- STATED EXERCISE
Reproduce the listing below verbatim, from the line containing "Open the Chelsea team link" through the end of the listing, leaving out the pictures.
Start of PROVIDED ENTRIES
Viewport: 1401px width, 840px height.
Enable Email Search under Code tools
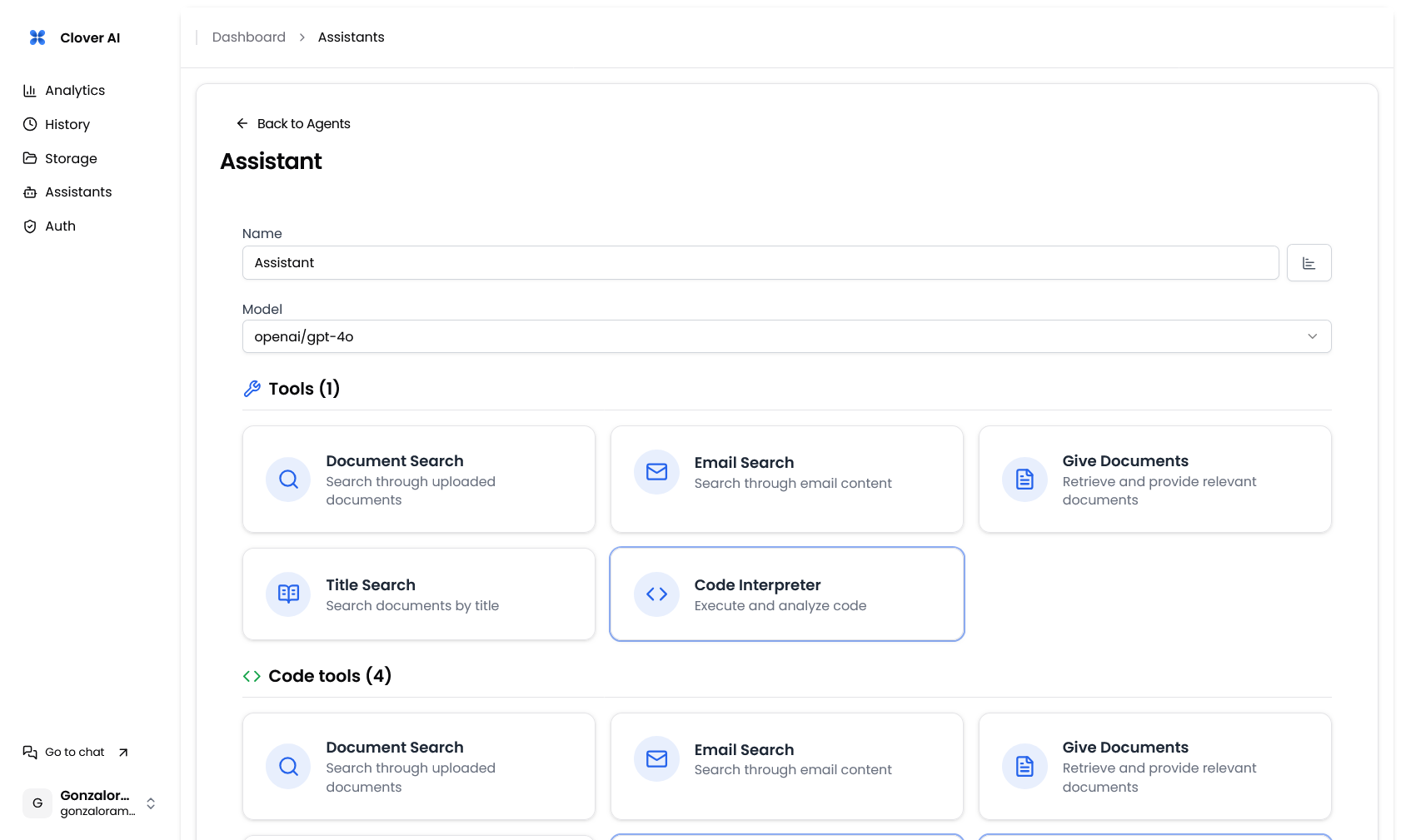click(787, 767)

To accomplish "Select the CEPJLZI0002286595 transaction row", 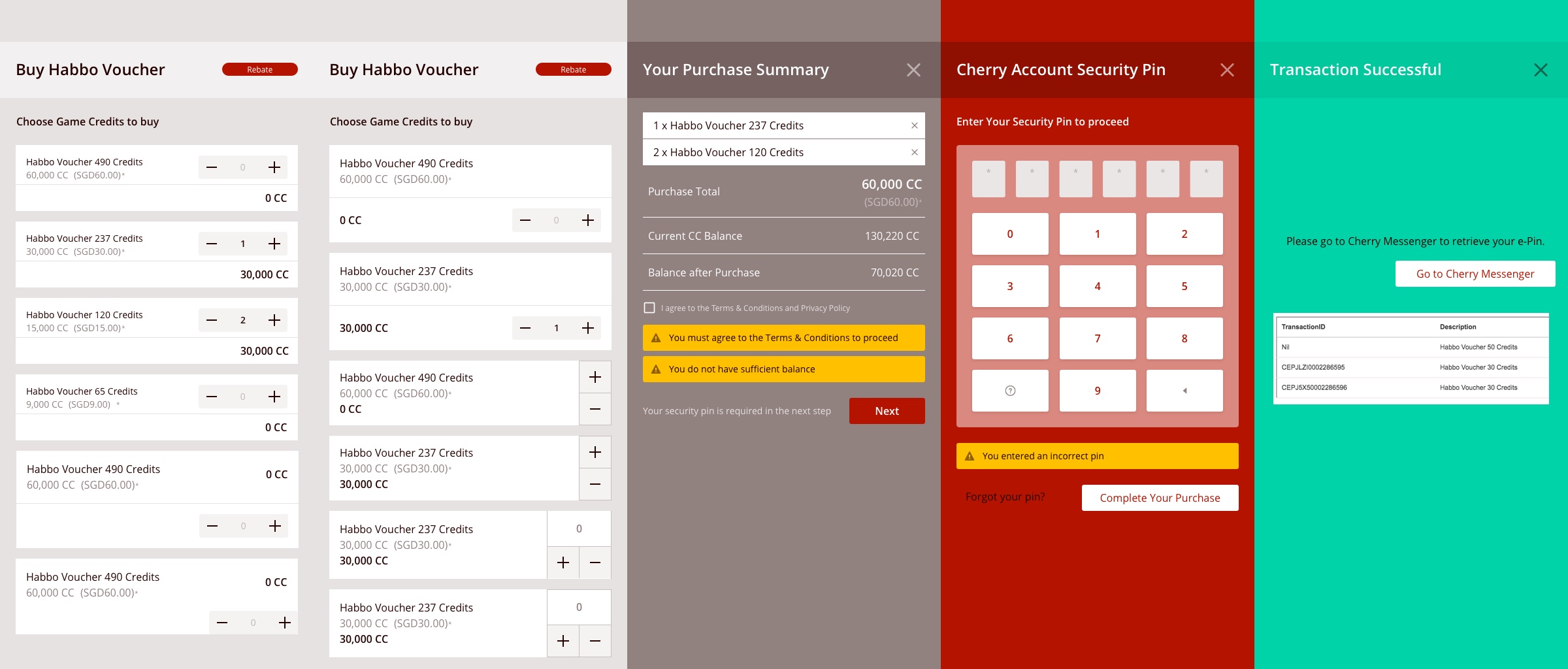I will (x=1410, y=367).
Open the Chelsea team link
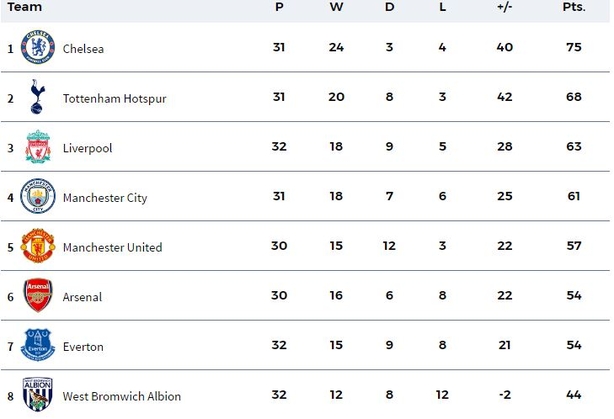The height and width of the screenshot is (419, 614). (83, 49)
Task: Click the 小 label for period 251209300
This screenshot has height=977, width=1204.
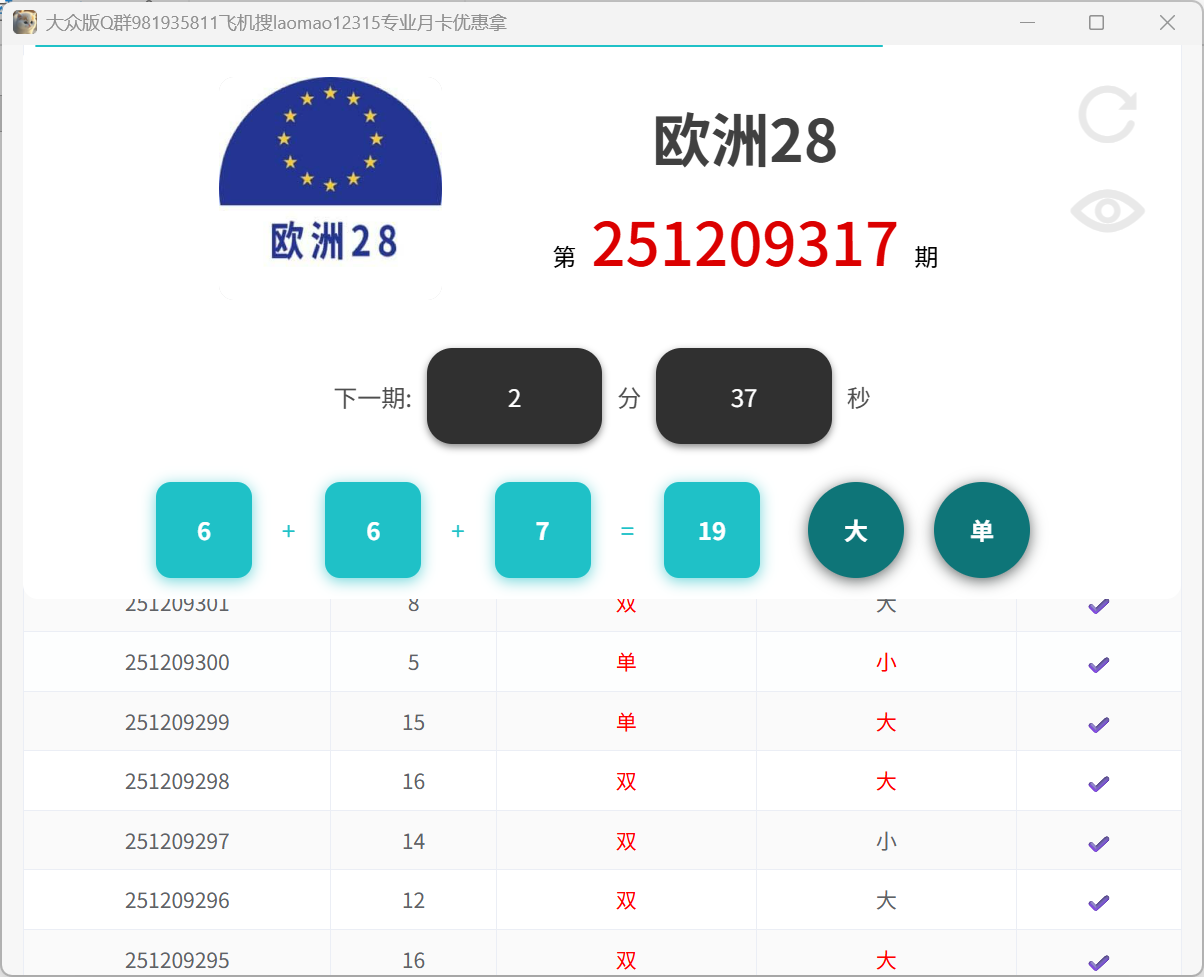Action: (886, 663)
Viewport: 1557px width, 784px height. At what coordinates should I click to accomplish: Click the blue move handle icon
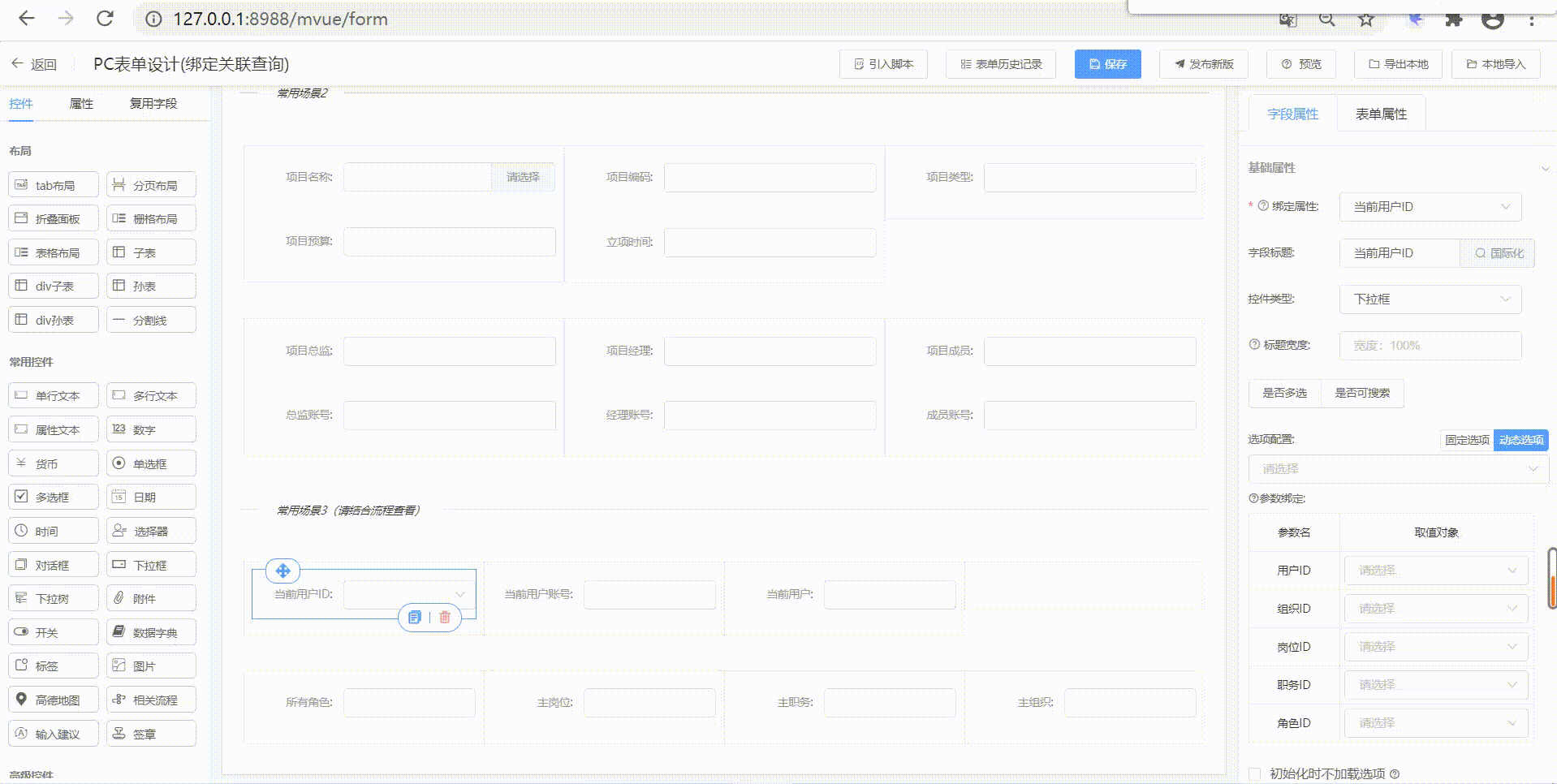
End of PROVIDED ENTRIES
- EXPECTED ANSWER
Open the Chelsea team link
The height and width of the screenshot is (419, 614). (83, 49)
Task: Click the 小 label for period 251209300
This screenshot has height=977, width=1204.
Action: (886, 663)
Viewport: 1557px width, 784px height. At what coordinates should I click to accomplish: Click the blue move handle icon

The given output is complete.